É também do Japão que costumam provir jogos que são meras desculpas para ver imagens ero. Quantos puzzle games ou bullet hells não são sucessos comerciais (comparando com aquilo que custaram a fazer) apenas porque o sucesso de cada nível costuma significar a retirada de uma peça de lingerie de uma ilustração ero?
Mokoko, lançado há poucos dias no Steam é um desses casos. Um jogo mecanicamente engraçado que na realidade tem como selling point a possibilidade de desbloquear imagens ero de personagens nuas.

Eu conseguiria compreender o apelo destes jogos no final dos anos 1980 e nos 1990, em que o Google ainda era uma “cena”, que a internet ainda não era “just for porn” e quando jogávamos Leisure Suit Larry ou Lula na esperança de ver uma imagem pixelizada de uma mulher nua.

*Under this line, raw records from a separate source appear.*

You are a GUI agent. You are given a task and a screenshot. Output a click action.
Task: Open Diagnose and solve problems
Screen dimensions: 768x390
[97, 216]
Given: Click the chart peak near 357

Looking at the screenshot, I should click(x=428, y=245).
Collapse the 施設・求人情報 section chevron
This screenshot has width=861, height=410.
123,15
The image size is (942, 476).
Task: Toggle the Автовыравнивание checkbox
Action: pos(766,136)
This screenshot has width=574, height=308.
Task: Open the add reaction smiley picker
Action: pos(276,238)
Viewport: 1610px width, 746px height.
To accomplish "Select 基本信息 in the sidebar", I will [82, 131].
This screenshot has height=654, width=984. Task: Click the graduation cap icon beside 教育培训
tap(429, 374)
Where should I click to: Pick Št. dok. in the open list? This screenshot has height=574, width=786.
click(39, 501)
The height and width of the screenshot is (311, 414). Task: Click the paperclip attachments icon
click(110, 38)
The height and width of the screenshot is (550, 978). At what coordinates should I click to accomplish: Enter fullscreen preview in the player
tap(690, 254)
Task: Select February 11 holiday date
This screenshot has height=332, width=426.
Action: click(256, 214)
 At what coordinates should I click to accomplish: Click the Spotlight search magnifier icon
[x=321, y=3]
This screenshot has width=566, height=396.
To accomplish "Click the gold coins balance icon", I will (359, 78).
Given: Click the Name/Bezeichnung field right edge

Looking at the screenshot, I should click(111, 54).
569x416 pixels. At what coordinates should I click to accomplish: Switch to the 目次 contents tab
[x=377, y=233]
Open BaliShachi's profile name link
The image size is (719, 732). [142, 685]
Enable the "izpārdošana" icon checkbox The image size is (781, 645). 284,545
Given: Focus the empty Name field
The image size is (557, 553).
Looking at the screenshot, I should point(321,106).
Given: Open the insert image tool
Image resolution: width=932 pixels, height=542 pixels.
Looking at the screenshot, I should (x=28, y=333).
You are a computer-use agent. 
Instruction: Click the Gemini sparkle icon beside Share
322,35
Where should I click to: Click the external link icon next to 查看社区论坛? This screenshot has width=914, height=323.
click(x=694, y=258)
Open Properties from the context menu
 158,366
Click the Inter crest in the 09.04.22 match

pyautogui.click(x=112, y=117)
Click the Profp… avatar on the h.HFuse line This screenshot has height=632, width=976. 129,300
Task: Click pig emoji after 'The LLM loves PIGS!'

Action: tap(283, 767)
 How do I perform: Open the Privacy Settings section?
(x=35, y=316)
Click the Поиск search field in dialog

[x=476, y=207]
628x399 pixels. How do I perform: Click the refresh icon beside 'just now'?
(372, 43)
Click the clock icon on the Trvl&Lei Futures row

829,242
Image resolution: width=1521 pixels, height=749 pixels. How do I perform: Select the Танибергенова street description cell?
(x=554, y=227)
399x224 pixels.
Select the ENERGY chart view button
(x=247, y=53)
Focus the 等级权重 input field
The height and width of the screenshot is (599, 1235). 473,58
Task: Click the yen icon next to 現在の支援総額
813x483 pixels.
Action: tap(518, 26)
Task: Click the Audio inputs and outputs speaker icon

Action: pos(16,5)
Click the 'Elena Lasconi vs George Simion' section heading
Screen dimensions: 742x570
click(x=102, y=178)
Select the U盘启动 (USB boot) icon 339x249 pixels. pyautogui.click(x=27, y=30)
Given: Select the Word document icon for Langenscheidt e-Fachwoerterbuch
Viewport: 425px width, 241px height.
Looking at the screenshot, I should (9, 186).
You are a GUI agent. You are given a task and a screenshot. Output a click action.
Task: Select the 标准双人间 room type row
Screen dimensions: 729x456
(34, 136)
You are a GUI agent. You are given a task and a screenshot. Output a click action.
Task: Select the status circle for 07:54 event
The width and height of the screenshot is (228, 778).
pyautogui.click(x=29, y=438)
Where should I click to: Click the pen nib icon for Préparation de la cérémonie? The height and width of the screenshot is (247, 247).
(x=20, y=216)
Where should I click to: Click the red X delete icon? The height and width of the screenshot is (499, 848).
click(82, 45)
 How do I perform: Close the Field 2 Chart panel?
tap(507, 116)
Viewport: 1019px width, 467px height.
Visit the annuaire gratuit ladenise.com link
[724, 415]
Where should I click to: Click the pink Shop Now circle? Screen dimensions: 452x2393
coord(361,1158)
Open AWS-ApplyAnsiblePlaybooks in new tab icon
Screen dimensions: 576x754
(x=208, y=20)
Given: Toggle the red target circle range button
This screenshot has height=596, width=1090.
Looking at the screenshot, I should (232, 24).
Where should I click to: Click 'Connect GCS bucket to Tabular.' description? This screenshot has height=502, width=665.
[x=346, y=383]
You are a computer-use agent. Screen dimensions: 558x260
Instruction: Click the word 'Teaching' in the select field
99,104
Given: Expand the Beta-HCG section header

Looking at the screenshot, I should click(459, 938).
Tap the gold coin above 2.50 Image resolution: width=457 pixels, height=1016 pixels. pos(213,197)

Mas nos dias de hoje… é estranho.
Mokoko é um arcade game, em que controlamos a cara de um homem que tem de salvar as indefesas personagens femininas de uma série de alienígenas voadores. Este é um jogo de conquista de área em que controlamos a cabeça de uma espécie de Robocop com bigode que consegue desenhar linhas limítrofes de área. Se fecharmos essa área antes que algum inimigo ou projéctil nos toque ou à nossa linha, partimos essa zona e reduzimos o campo de acção dos monstros.
O “coito” (trocadilho não-intencional), ou a zona onde estamos a salvo, são as arestas da área total, e assim que conseguimos “fechar” o boss numa área, ele é derrotado e passamos de nível.

Qualquer semelhança com jogos clássicos da Taito como Qix e o saudoso Volfied não são meros acasos e os próprios autores do estúdio NAISU o admitem: e entristece-me dizer que um jogo que custa neste momento em promoção de lançamento uns módicos 2,79€, continua a não ser melhor que um jogo de arcada de 1991.
E nem as ilustrações com nudez (opcional, activada com DLC gratuito) que desbloqueamos têm qualidade artística (ou mesmo erótica) suficiente para justificarem o jogo.